I was born into a wealthy family. My mother and two of my aunts were themselves saintly, and I was devoted to God from my youth. I loved to meditate on the Scriptures and to listen attentively to the conversations of my elders. Before I was 30, I was already the prefect of Rome, the highest civil dignity in the city. However, after five years in office, around the year 574, I resigned, founded six monasteries on my Sicilian estate, and became a Benedictine monk in my own home at Rome.
I was ordained a priest, and became one of the pope’s seven deacons, and also served six years in the East as papal nuncio in Constantinople. I was finally recalled to become abbot and I was content to be a monk. But in 590, at the age of 50, I was elected pope by the clergy and people of Rome. I was direct and firm. I removed unworthy priests from office, forbade taking money for many services, and emptied the papal treasury to ransom prisoners of the Lombards and to care for persecuted Jews and the victims of plague and famine. I was very concerned about the conversion of England, so I sent on a mission 40 monks from my own monastery.
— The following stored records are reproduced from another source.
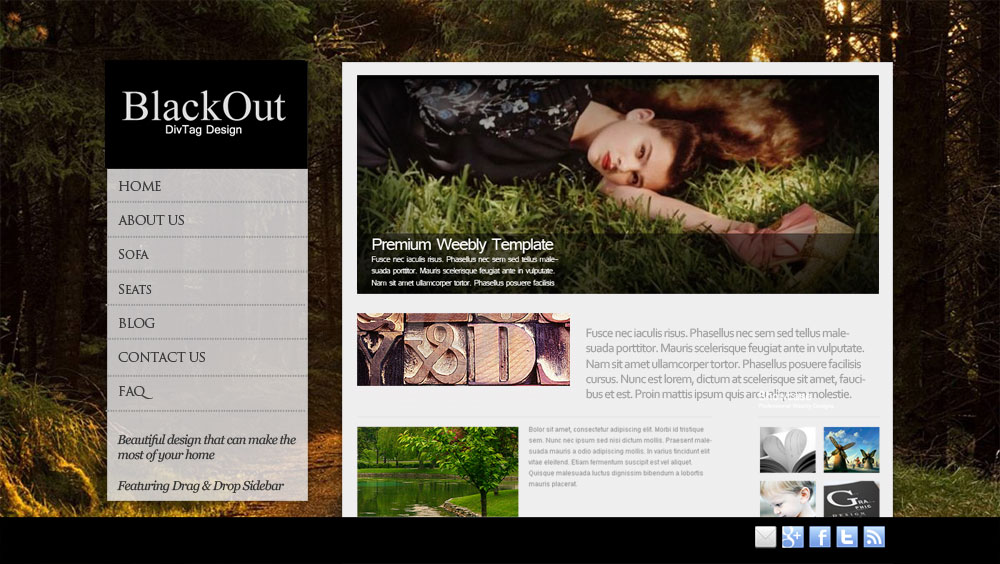Click the Premium Weebly Template banner heading
1000x564 pixels.
point(462,244)
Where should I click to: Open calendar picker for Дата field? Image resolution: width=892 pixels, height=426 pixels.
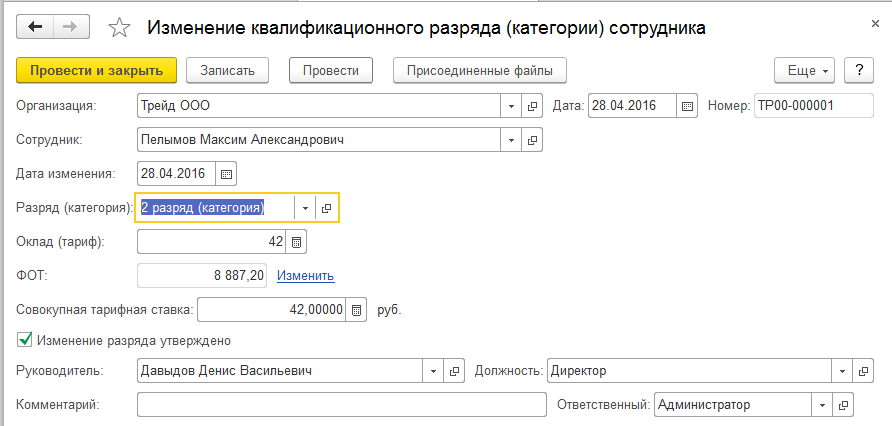click(687, 105)
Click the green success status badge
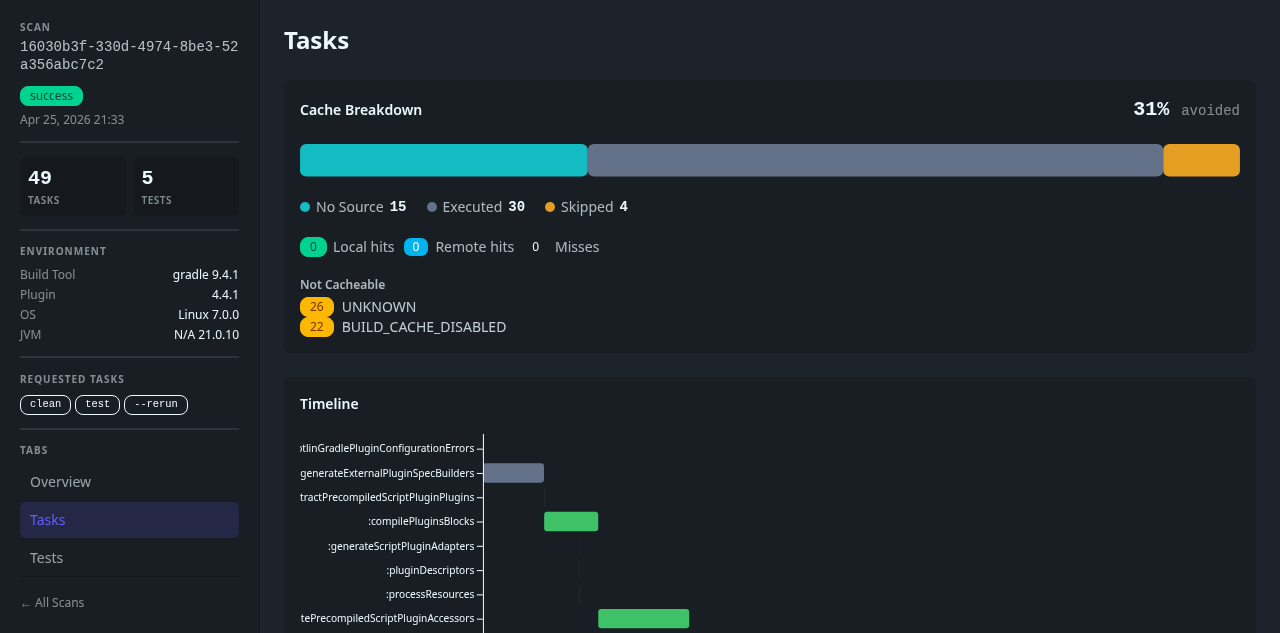The height and width of the screenshot is (633, 1280). 51,96
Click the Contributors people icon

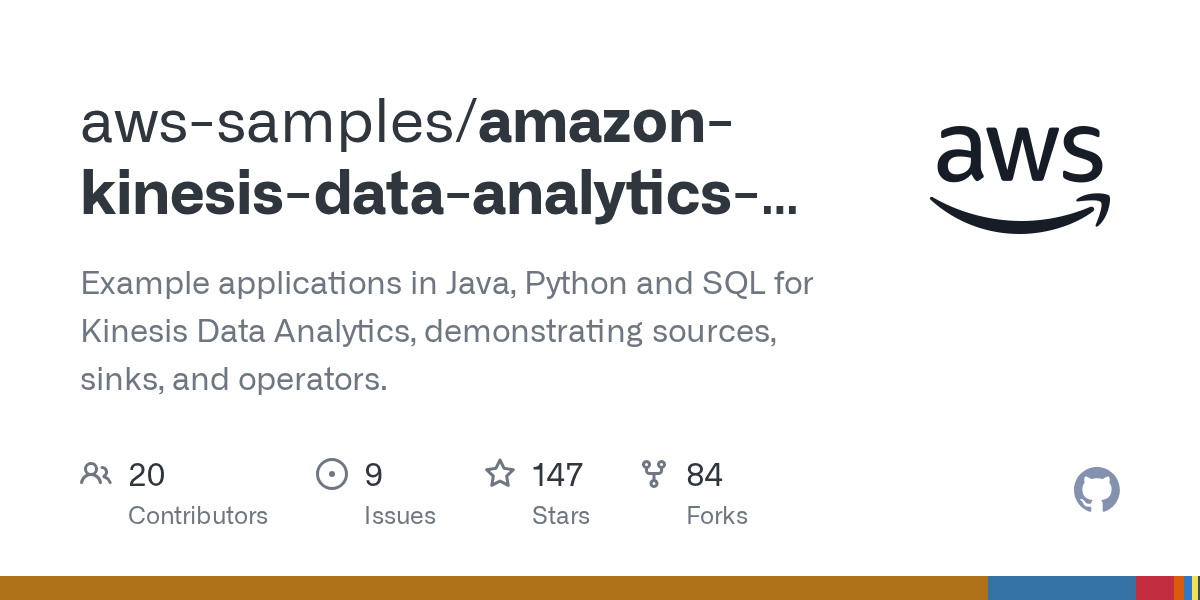click(95, 473)
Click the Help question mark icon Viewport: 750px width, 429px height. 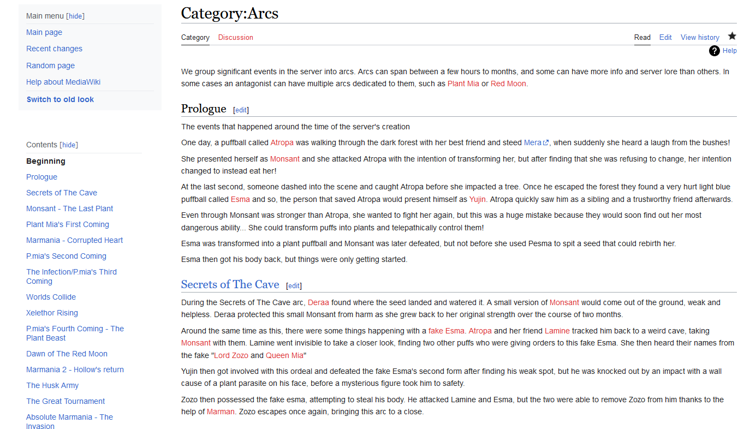[714, 51]
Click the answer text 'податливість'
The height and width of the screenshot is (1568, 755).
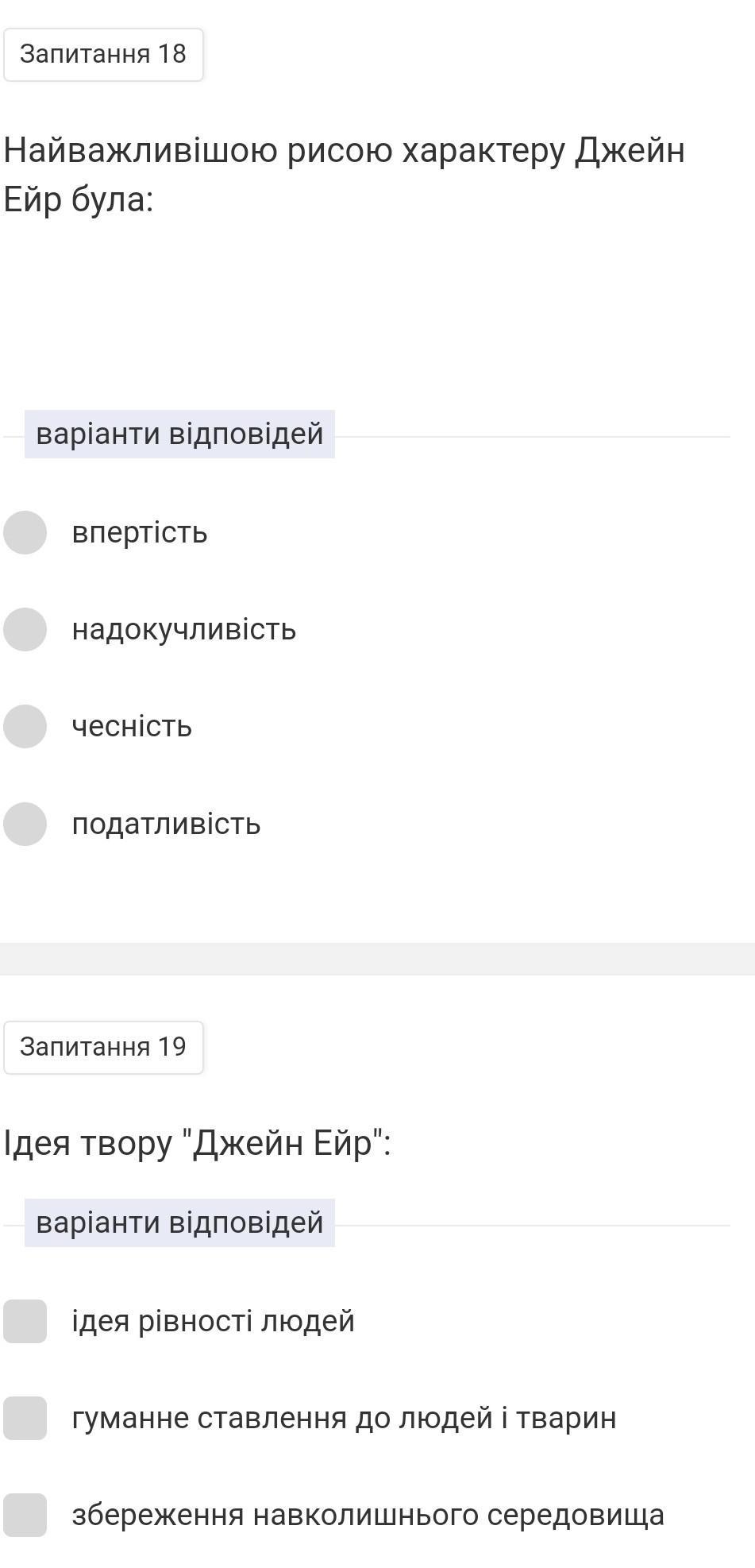pos(166,824)
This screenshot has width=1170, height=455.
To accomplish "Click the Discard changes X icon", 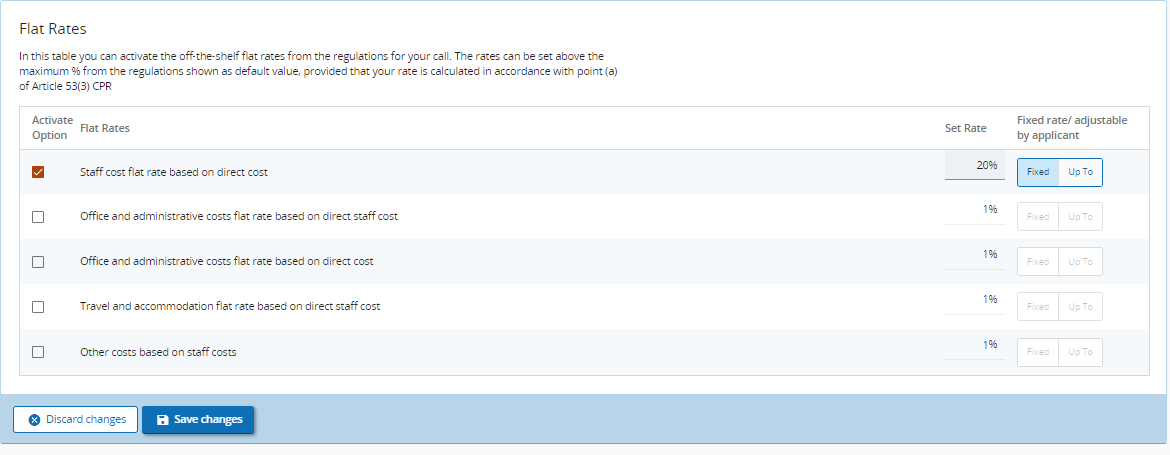I will point(34,420).
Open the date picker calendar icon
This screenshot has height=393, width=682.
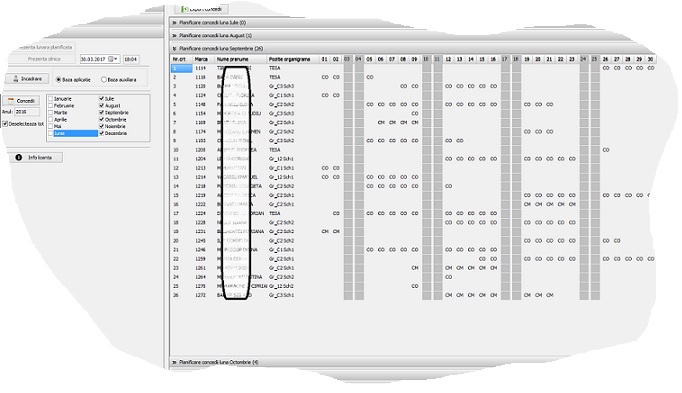tap(113, 59)
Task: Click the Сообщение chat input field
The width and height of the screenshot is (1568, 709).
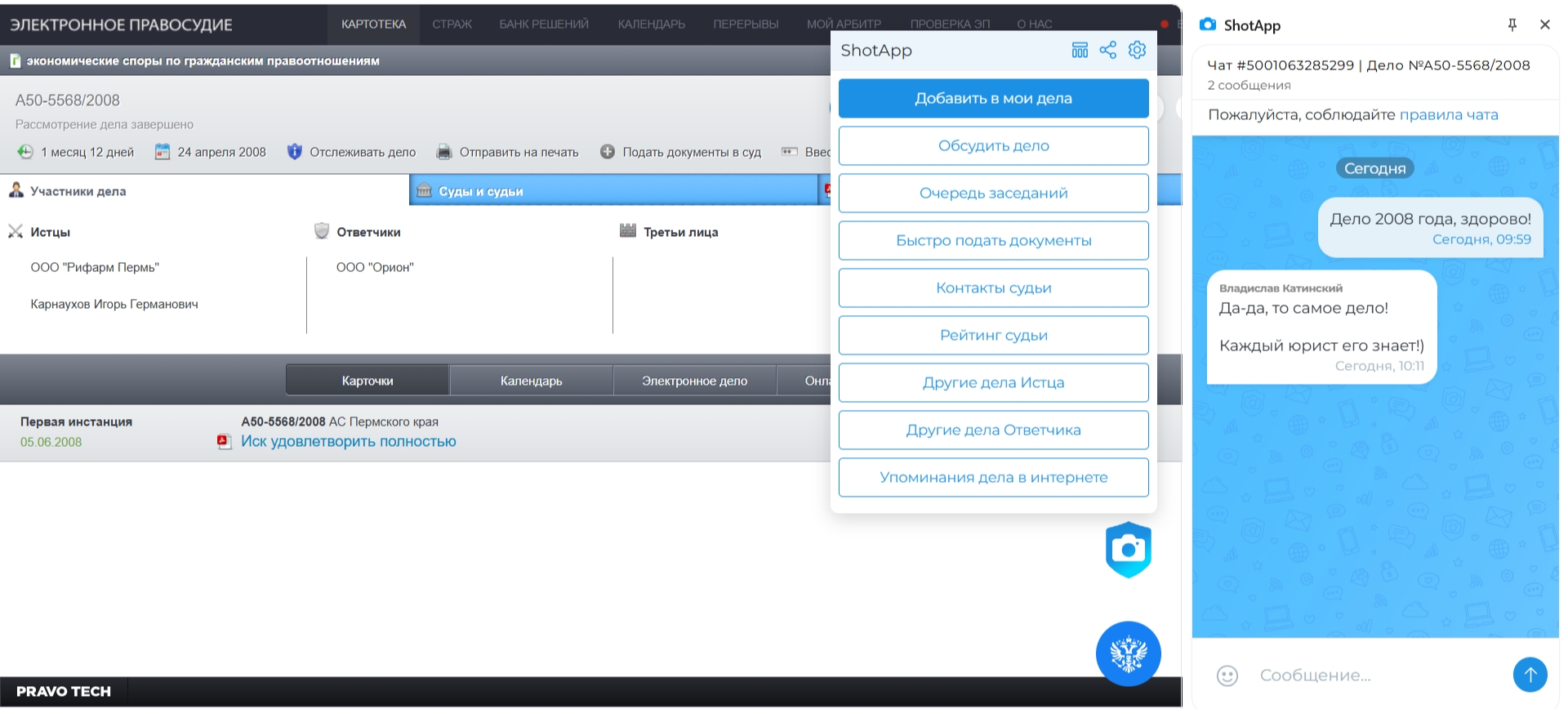Action: 1372,676

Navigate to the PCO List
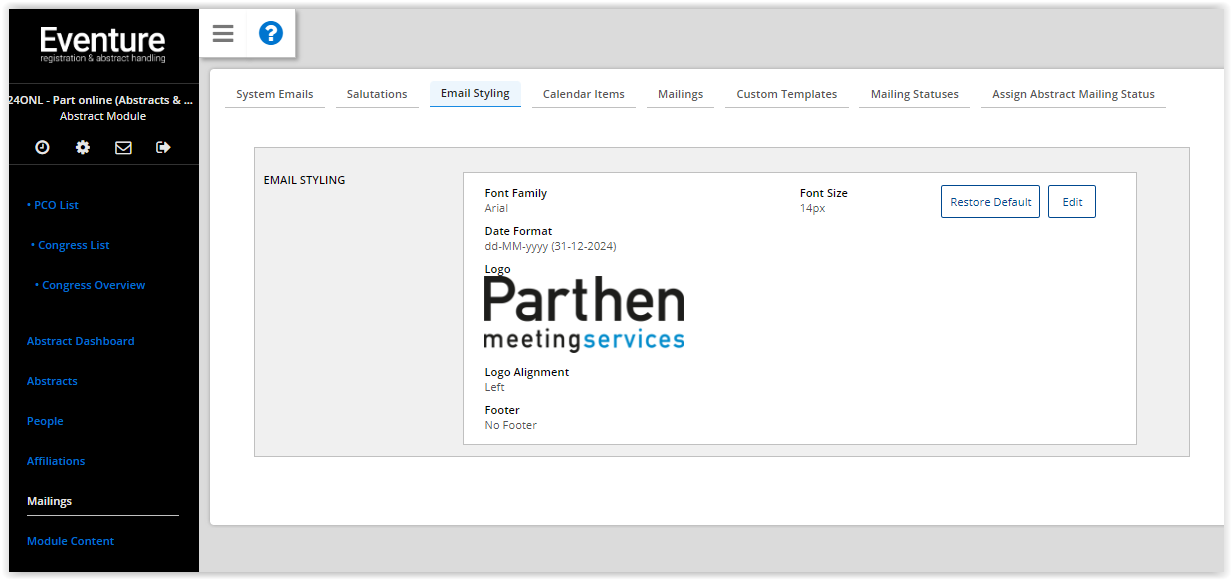click(x=56, y=205)
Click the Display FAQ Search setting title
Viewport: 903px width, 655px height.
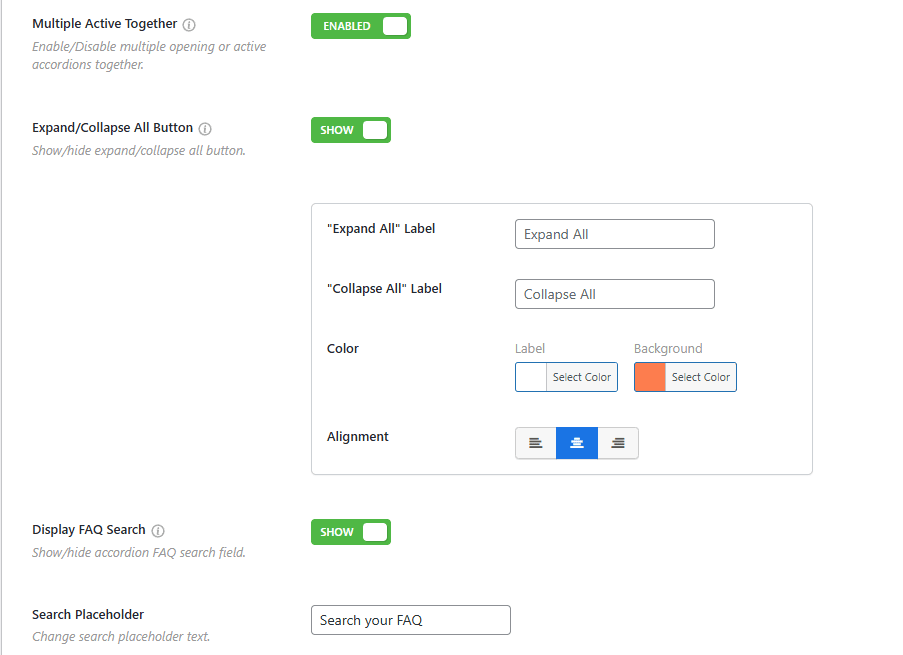89,530
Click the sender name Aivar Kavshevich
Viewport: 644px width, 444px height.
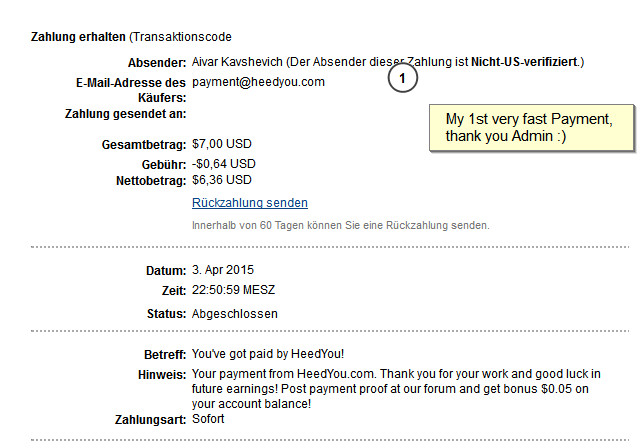(x=244, y=63)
I lived in a time of perpetual strife with invading Lombards and difficult relations with the East. Moreover, I suffered almost continually from indigestion and, at intervals, from attacks of slow fever, as well as gout. In spite of these infirmities, I hardly ever rested. Once I was called to public service, I gave my considerable energies completely to my work. Among other things, I wrote a book called Pastoral Care, on the duties and qualities of a bishop. In my own down-to-earth preaching, I was skilled at applying the daily Gospel to the needs of my listeners. I will especially be remembered for my reform of the liturgy and for strengthening respect for doctrine.
“Perhaps it is not after all so difficult for a man to part with his possessions, but it is certainly most difficult for him to part with himself.”